Two weeks passed with unbridled haste.  In that time all they had learned about the coming execution was time and place.

Kreg and Kaila sat on a low rooftop overlooking the site of the planned execution.  At their sides were bows, hand-carved from ash staves and strung with sinew cords.  While Kreg had not been quite up to constructing a full composite bow, he had suggested they back the bows with sinew, which would increase their power and accuracy.  The arrows, instead of having chisel-like bodkin points to pierce armor, carried broad bladed hunting arrowheads.  They did not need to pierce armor, just to kill mages; kill them quickly.

A low wall around the rooftop concealed Kreg and Kaila from casual view.  They had wedged shut the trapdoor giving access to the roof so as to keep spectators away.

Kreg and Kaila passed a goatskin container back and forth, drinking the watered ale within in slow sips.

"I hate waiting," Kreg said.

Kaila smiled. "So you have said."

"This is insane, you realize that, don't you?"

"That too, you have said."

Kreg snorted. "I guess I'm just nervous."

Kaila nodded. "I too.  How much longer, think you?"

Kreg squinted up at the sun, which was approaching zenith. "Not too.  Noon, they said."

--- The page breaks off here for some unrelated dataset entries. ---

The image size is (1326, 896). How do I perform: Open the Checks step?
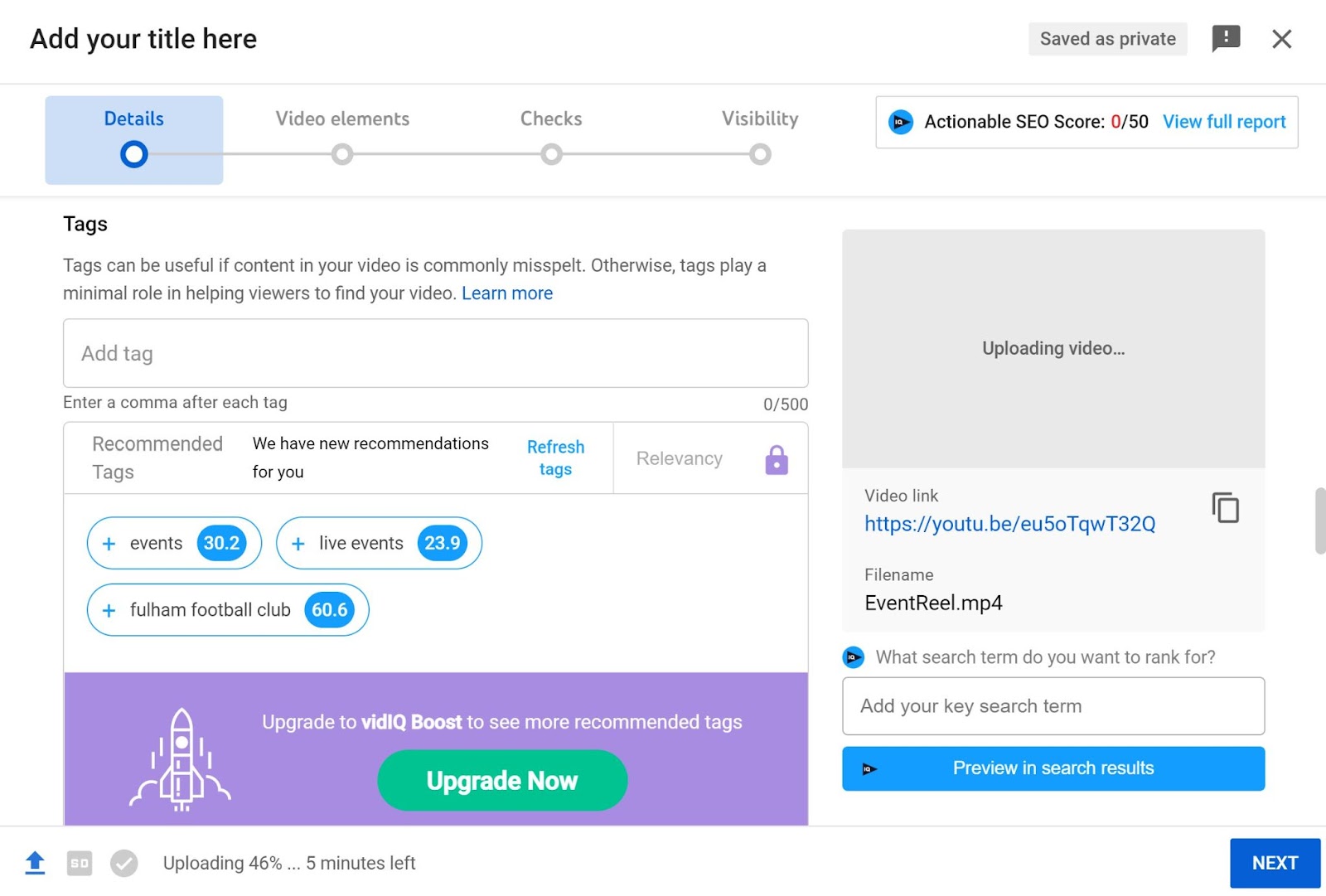point(551,134)
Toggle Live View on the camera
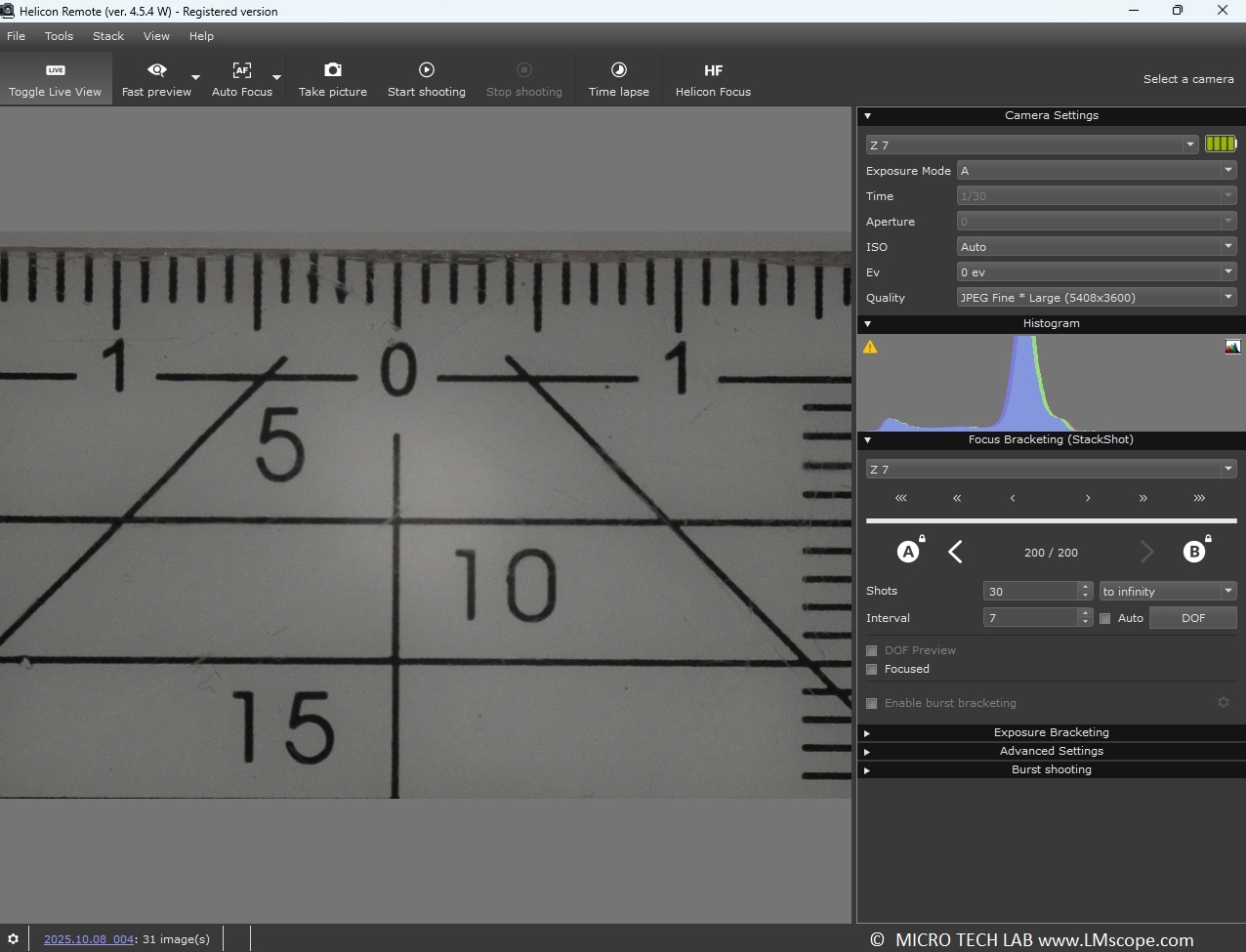 coord(56,78)
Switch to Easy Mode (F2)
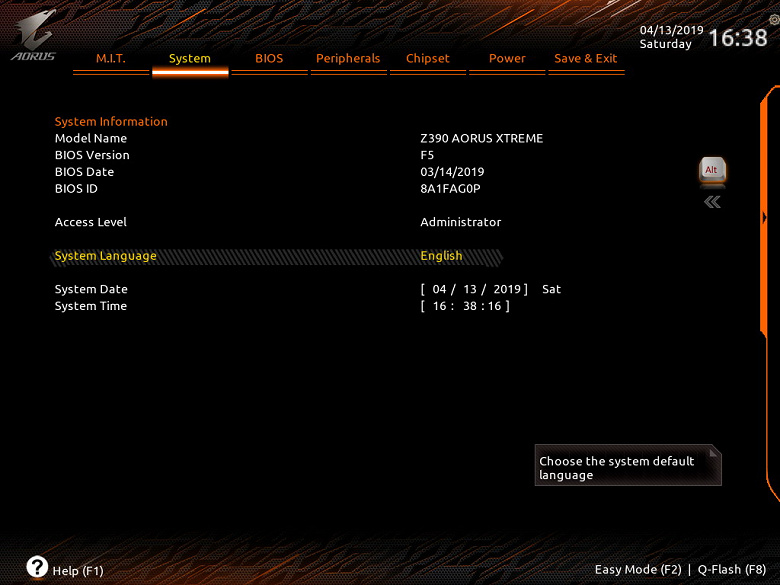 point(638,570)
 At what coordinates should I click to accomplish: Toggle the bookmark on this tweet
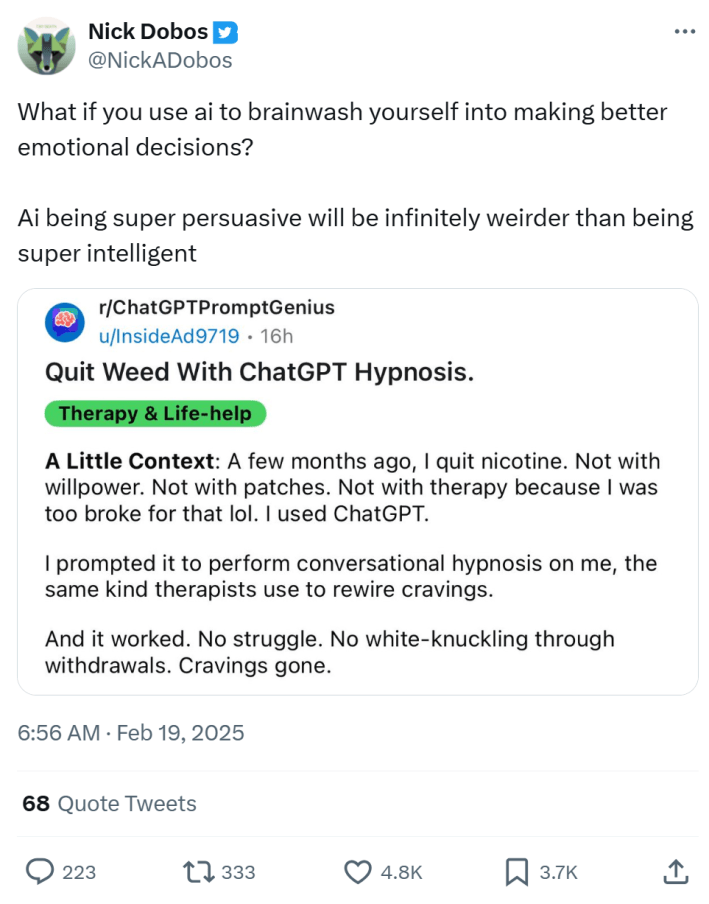click(x=516, y=872)
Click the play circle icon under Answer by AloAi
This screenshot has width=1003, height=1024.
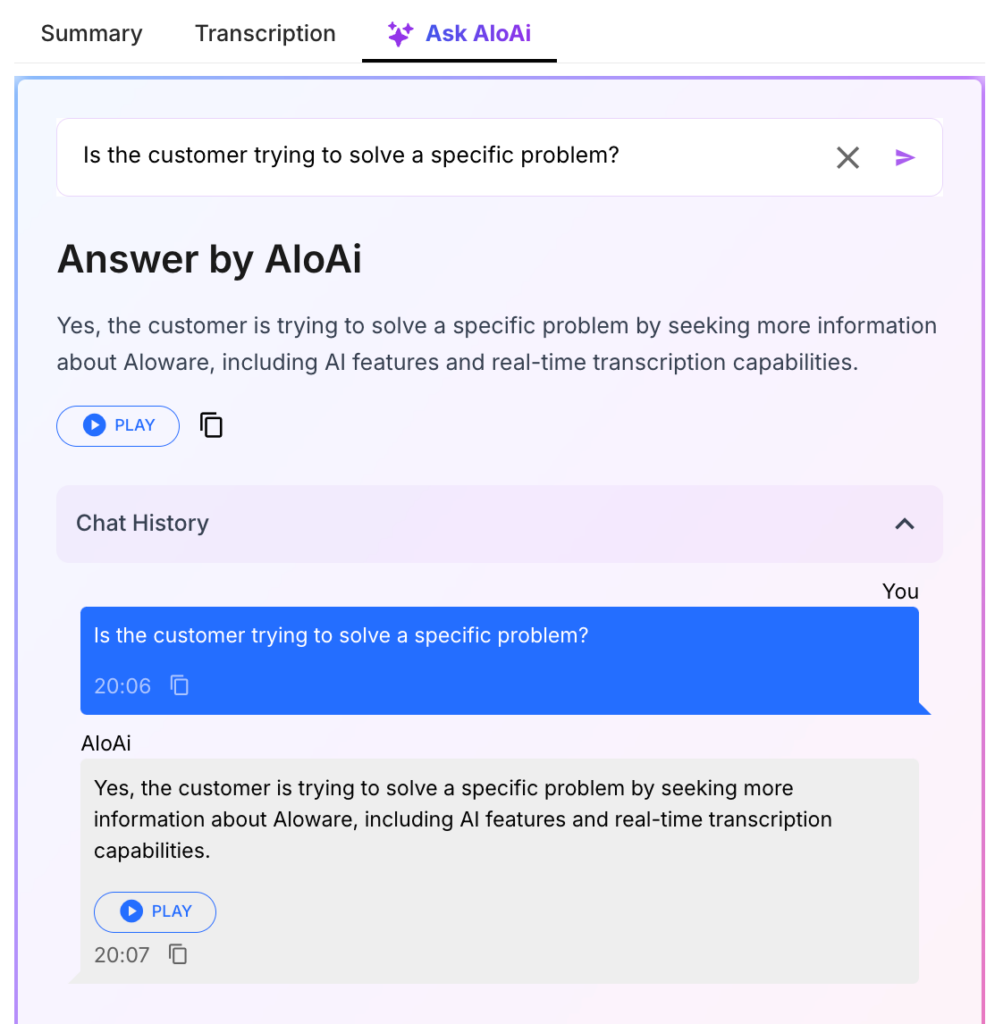94,425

"Noon." Kaila peeked over the wall. "A crowd gathers.  It will be difficult to pass them."

Kreg peeked with her. "But they'll add to the confusion."

"Aye."

Across the square he saw a flash of light.  Repeated.

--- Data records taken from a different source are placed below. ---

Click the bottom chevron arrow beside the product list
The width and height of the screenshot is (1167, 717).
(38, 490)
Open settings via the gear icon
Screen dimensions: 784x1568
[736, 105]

"There's the signal," he said to Kaila.

She nodded.

Shillond occupied a position on the far side of the square from where he could watch for the approach of the procession.  His signal had nothing of magic that could reveal them to the Chanakran wizards, but came from a simple mirror reflecting sunlight.

A few minutes later, a procession entered the square.  First came four guards, as tall as Kreg but heavy with fat.  Barefoot, they wore only linen tunics belted at the waist and reaching to mid-thigh.  The guards carried short, heavy-bladed spears vertically in front of them.  Behind them came two other guards, similarly dressed but without weapons.  Instead, each of them held the end of a chain.  The other ends of those chains ended in slave collars around the necks of two men.  The men were dressed in rags, their hair matted and filthy and unkempt beards covered their faces.  Nevertheless, Kreg recognized Marek and Keven.

Behind Marek and Keven were four more guards, the same as the leaders, several men in long white robes, and then more guards.

Finally, in the rear, was the biggest man Kreg had ever seen.  Heavy with fat, like the guards who preceded him, but the graceful glide with which he walked told Kreg that there was muscle under that fat.  He held a large curved sword horizontally before him across his upturned palms.

The first four guards split to either side of a raised dais that surrounded a fountain.  No water flowed in that fountain and Kreg wondered if it ever had.  The next two, leading the King and Prince, mounted the dais.  The guards after them also split to surround the dais.  While the robed men in their turn mounted the dais, the two leading Marek and Keven took them to a wooden scaffolding set to one side that overhung the fountain.  Rust brown stains under that scaffolding told Kreg that it had been used for executions before.

Finally, the executioner, for Kreg could envision no other role for the massive figure that finished the procession, mounted the dais.

Glancing out of the corner of his eye, Kreg saw that Kaila had half drawn her bow. "Wait for it," he said, fitting an arrow to his own bowstring.  He concentrated on letting magic function.

The guard who had been leading Marek shoved him to his knees at the edge of the scaffolding.  Marek twisted, shaking off the hand and drove his elbow into the guard’s groin.  Despite the seriousness of the situation, Kreg grinned at the King's pluck.